Right now, we’re transitioning military and first-responders through a grant from the NSA—National Security Agency—in their Centers for Academic Excellence Program. We’re trying to help people who are leaving the military, going into their next careers, and helping to bridge what’s predicted to be a 500,000-job gap in the United States for cyber professionals. Trying to get those people transitioning careers and give them a mechanism into entry-level cyber jobs that don’t require a full four-year degree is what the center is all about.
SD: What are the current cyberthreats?
GH: Naturally, everybody hears about the ransomware threats and the US has been hit by a few big ones, but I think for me the biggest concern is the shift in the targeting that the ransomware threats are starting to hit critical infrastructure. They’re starting to go after things like manufacturing such as the meat processing plants.

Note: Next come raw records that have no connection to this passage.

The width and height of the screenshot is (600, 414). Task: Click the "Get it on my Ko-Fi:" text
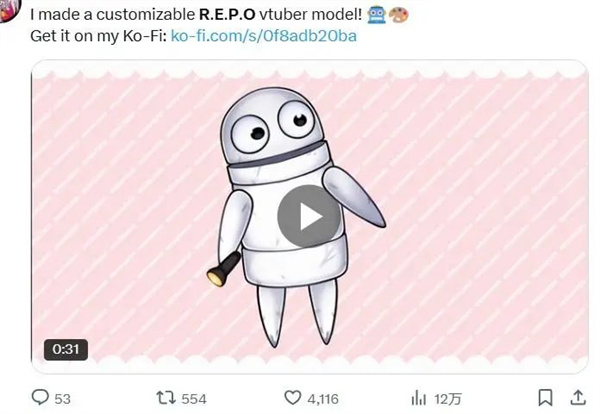98,36
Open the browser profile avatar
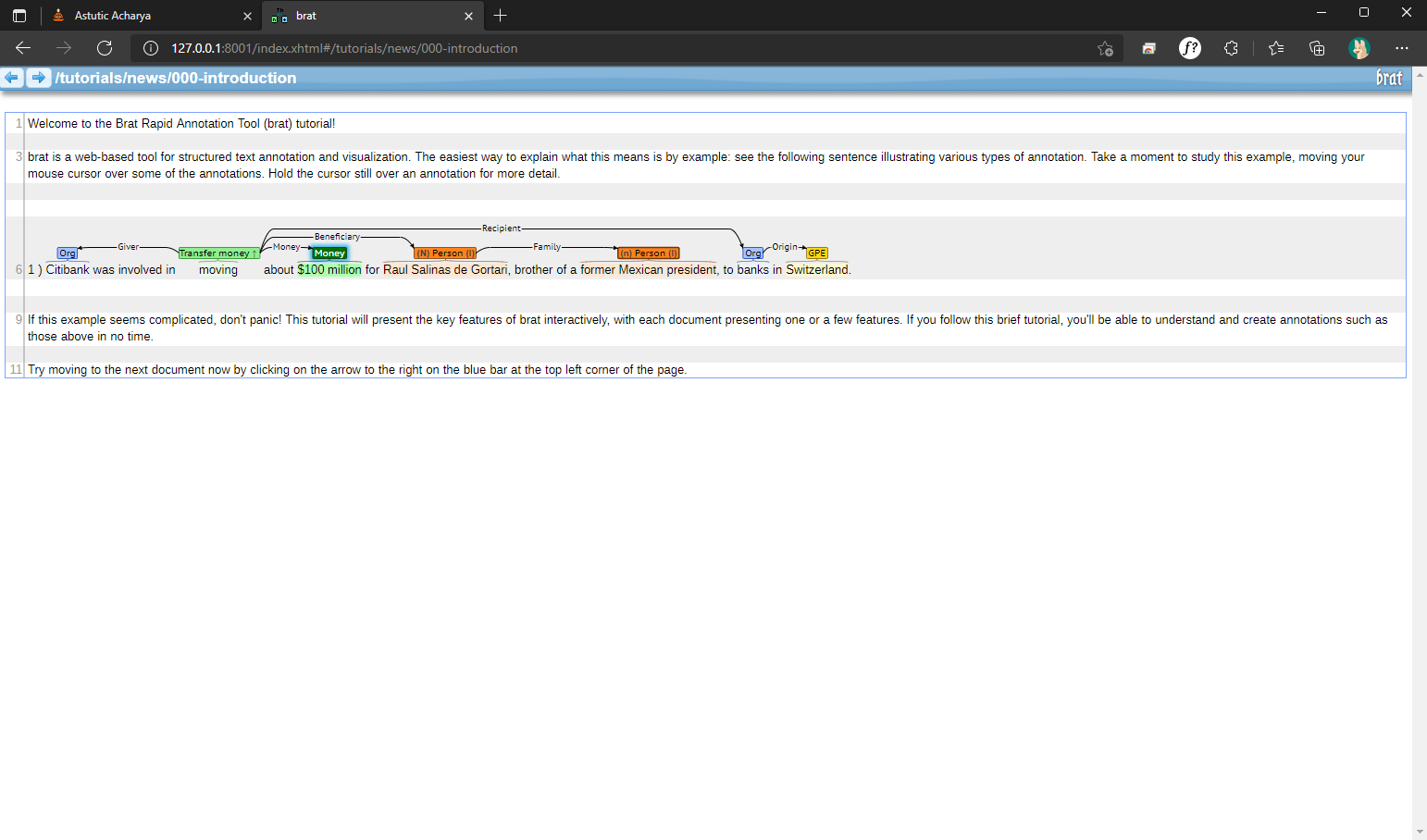The image size is (1427, 840). click(x=1359, y=48)
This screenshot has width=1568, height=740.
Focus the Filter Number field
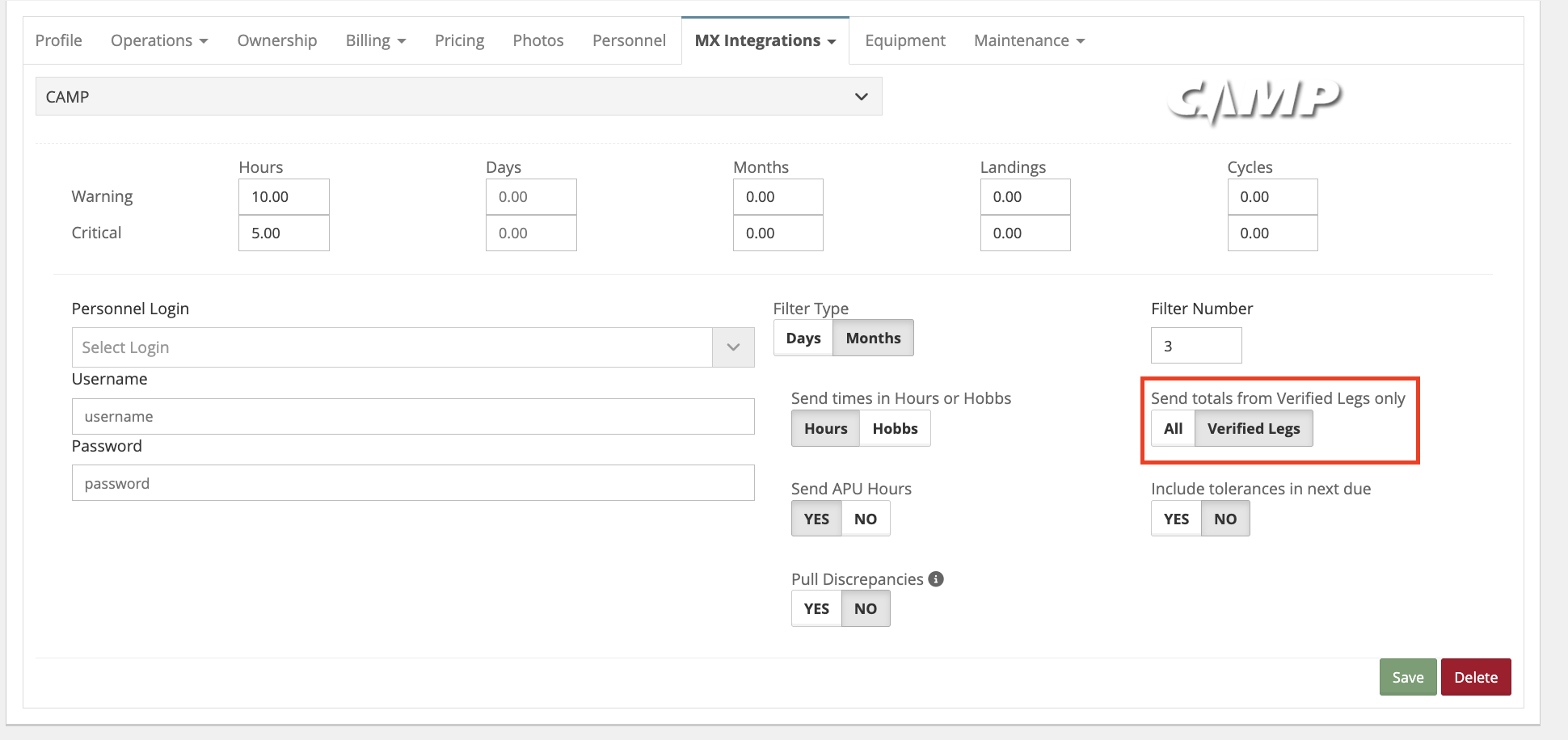(1195, 346)
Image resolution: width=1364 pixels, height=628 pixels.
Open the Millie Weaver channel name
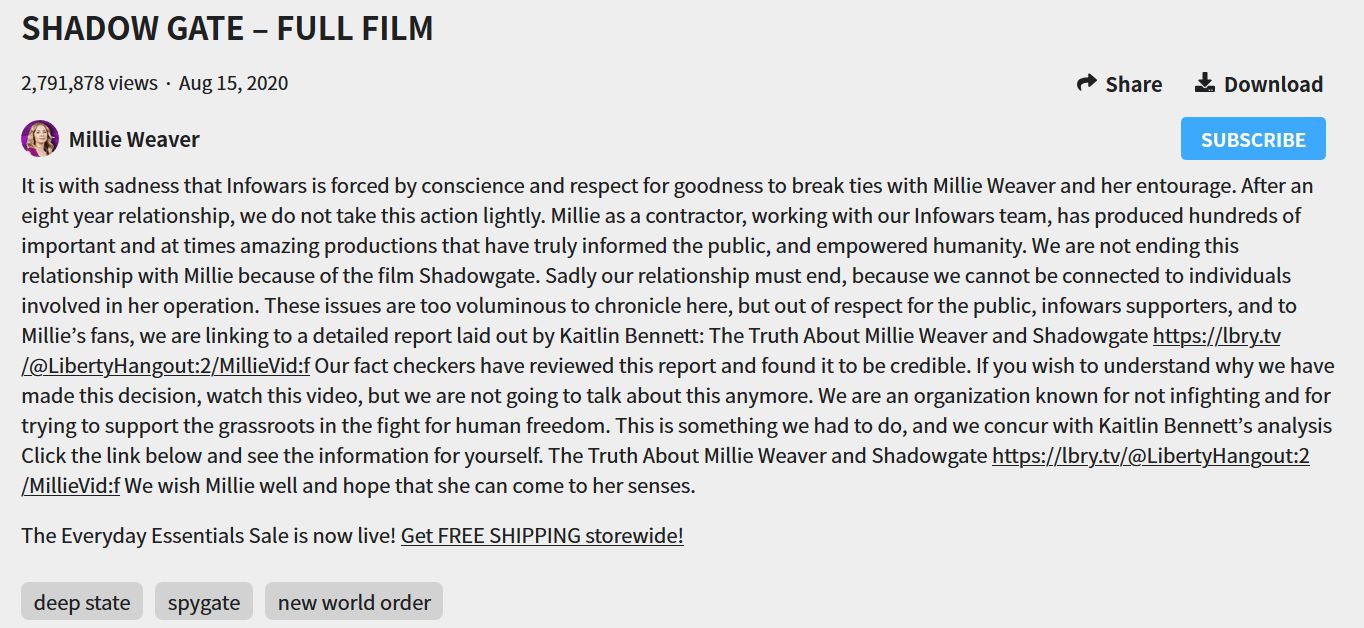pyautogui.click(x=134, y=140)
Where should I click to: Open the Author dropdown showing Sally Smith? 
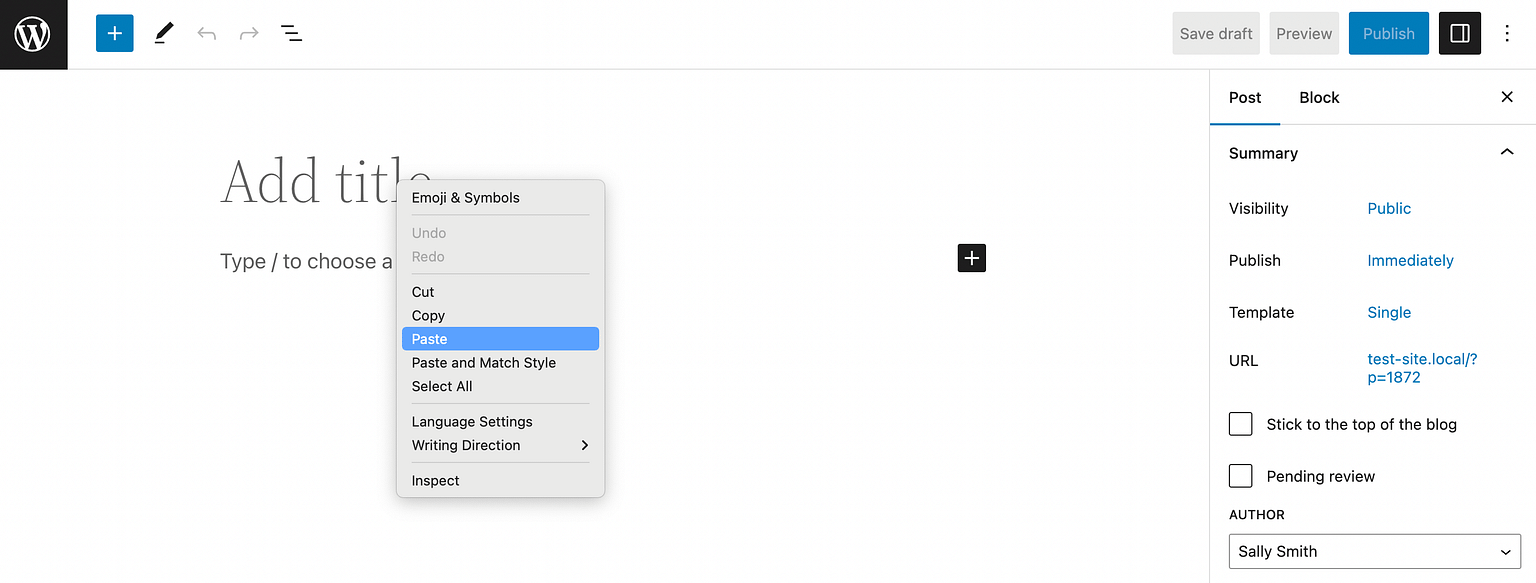pos(1374,551)
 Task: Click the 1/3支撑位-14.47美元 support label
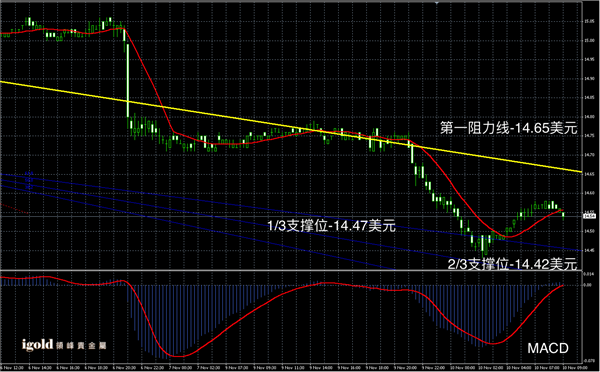click(x=331, y=226)
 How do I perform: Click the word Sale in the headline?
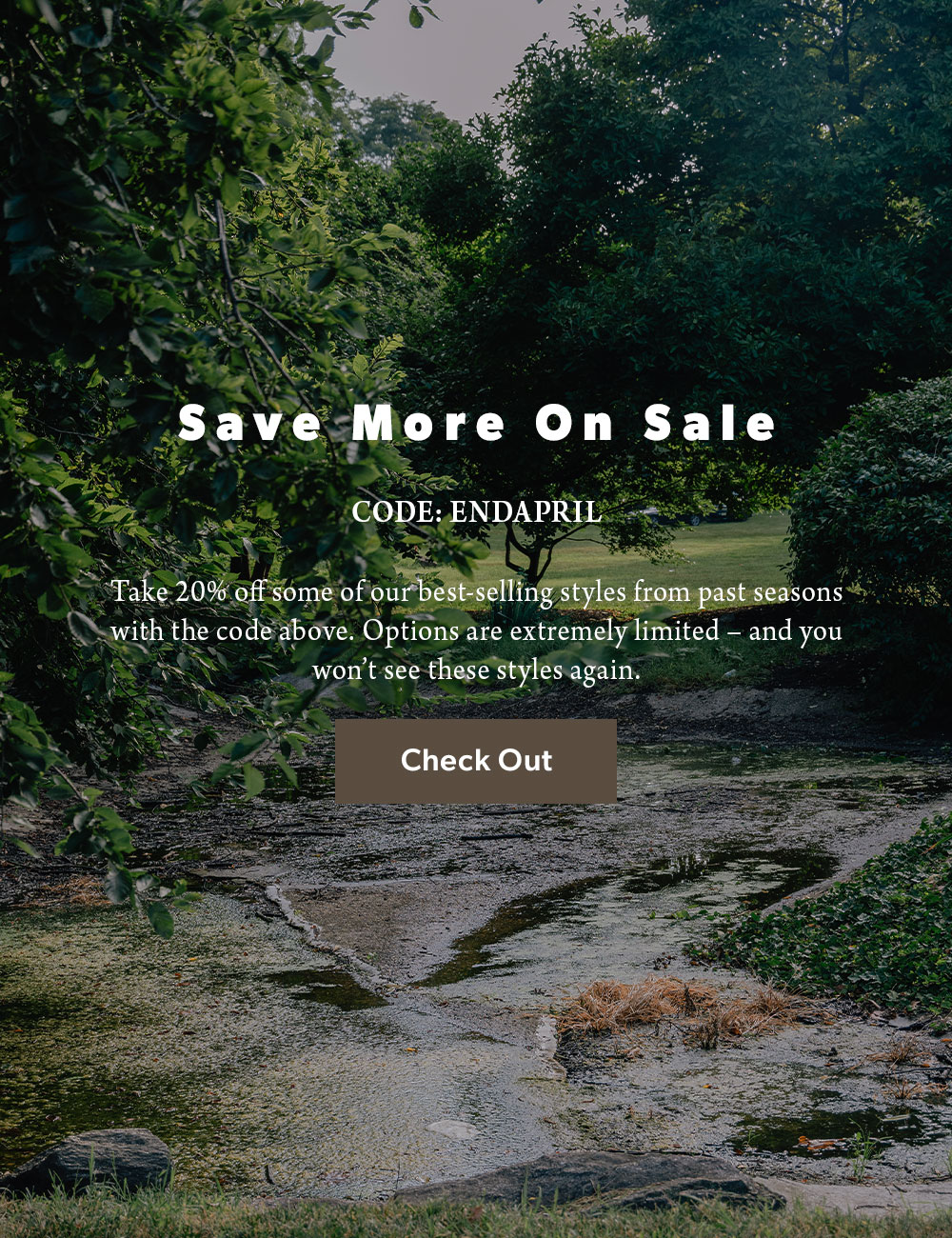point(710,424)
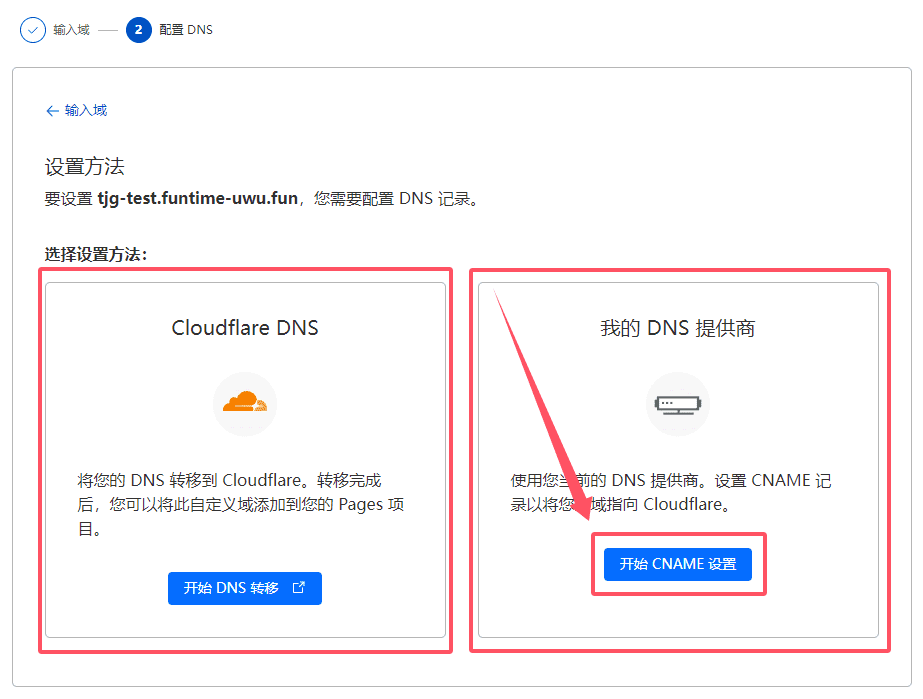
Task: Click the DNS provider server icon
Action: click(677, 403)
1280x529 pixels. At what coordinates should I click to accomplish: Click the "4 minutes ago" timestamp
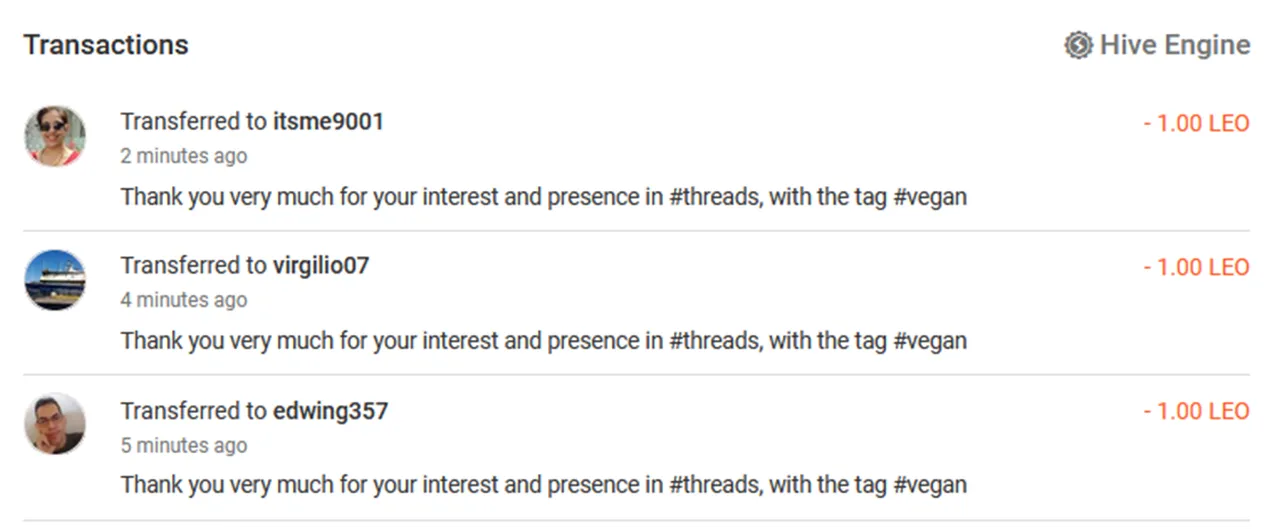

As other targets get better protected, the adversaries are starting to move to the things that are a little bit easier, and I don’t think the adversaries used to be particularly interested in critical infrastructure and manufacturing. But as the target surfaces get harder and harder to breach with things other than social engineering attacks, a lot of these plants and factories have been running old software and old hardware for a long, long time and not practicing good cyber discipline and they’ve gotten away with it because nobody has come after them. I think adversaries are now looking at them a lot harder.
As we’ve seen with the gas pipeline interruption, these attacks have the chance to have a societal impact as opposed to a financial impact on a small segment. The big threats I see right now are as the adversaries are starting to target our infrastructures. And COVID-19 is a perfect example. The rise in ransomware attacks against hospitals is quite high, and I’m sure a lot of that didn’t get reported and was settled behind the scenes but it shows how the bad guys would be willing to shut down hospital operations during the pandemic in order to make a profit.